→ **本文**:
+ + + + +
米航空宇宙局(NASA)の火星探査車(ローバー)「Curiosity」は2012年から火星表面上で活動を続けているが、その運用を担うチームは地球上の自宅からあまり外出できない状態が続いている。彼らが2億マイル(約3億2200万km)離れた場所でのプロジェクトに取り組んでいるからといって、ソーシャルディスタンシング(対人距離の確保)という新たな規則から逃れることはできないのだ。
オフィスが閉鎖されて3日後、Curiosityのチームメンバー全員が遠隔地から作業を実施し、ローバーの制御に成功した。
提供:米航空宇宙局/ジェット推進研究所(カリフォルニア工科大学)
新型コロナウイルス感染症(COVID-19)のまん延によって米国各地のオフィスが3月に閉鎖を余儀なくされた結果、Curiosityのチームも業務の継続に向け、在宅勤務への移行を検討せざるを得なくなった。
同チームはカリフォルニア州パサデナにあるジェット推進研究所(JPL)を拠点としている。同州は2月下旬に陽性患者が初めて確認された州の1つだ。このためNASAの火星探査部門は、パンデミックが近々押し寄せてくると明らかになった3月初旬から、日常業務に及ぶであろう大きな混乱への対処を開始した。
Curiosityチームの作業の多くは、火星のゲールクレーターのパーランプヒルズ周辺で活動を続けるローバーの維持管理および制御と、ローバーが発見したもの(たいていの場合は、搭載されている機器によって集められた岩や砂の分析によって得られたデータ)の監視となっている。言うまでもないが、在宅で作業を進めるとなると、一般的なオフィスでの仕事の場合とはまったく異なる準備が必要となる。
+ + + + +
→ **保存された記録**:
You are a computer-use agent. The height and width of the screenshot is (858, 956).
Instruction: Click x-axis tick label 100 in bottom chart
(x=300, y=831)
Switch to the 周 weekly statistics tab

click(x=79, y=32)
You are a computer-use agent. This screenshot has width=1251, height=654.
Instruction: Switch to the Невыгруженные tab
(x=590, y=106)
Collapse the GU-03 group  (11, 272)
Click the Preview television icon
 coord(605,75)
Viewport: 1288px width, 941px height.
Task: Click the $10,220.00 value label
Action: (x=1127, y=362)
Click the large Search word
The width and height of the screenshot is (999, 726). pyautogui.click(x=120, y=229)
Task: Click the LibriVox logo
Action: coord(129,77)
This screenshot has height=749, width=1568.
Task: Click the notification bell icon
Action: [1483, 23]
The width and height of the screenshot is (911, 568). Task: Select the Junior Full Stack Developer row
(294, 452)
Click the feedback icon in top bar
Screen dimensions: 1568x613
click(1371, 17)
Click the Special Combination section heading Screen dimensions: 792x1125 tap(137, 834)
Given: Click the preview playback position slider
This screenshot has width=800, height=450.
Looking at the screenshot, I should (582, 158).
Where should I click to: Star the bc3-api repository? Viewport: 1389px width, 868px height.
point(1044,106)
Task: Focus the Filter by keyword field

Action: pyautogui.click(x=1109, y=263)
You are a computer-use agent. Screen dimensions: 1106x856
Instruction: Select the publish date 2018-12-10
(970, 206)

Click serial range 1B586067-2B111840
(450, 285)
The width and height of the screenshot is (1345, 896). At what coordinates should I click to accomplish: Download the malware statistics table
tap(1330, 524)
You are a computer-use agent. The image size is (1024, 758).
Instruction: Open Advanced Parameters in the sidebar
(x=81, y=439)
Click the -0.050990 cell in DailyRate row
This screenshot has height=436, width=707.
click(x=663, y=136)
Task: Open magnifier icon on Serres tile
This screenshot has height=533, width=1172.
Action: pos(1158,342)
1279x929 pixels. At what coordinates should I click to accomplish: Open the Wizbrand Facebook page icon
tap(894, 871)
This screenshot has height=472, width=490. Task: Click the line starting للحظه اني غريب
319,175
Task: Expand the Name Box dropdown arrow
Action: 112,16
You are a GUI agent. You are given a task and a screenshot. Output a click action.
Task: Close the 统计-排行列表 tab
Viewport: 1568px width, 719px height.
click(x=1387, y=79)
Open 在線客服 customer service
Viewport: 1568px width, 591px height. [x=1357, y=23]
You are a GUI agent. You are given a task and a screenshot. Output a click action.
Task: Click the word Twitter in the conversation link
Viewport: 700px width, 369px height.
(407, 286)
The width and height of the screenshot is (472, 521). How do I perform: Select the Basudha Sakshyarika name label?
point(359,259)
+ + + + +
→ **作業指示**: 本文の「Curiosityチームの作」から「たく異なる準備が必要となる。」までの部分を、「ゲールクレーター」を「ジェゼロクレーター」に入れ替えて書き直してもらえますか？

→ **作業結果**:
Curiosityチームの作業の多くは、火星のジェゼロクレーターのパーランプヒルズ周辺で活動を続けるローバーの維持管理および制御と、ローバーが発見したもの(たいていの場合は、搭載されている機器によって集められた岩や砂の分析によって得られたデータ)の監視となっている。言うまでもないが、在宅で作業を進めるとなると、一般的なオフィスでの仕事の場合とはまったく異なる準備が必要となる。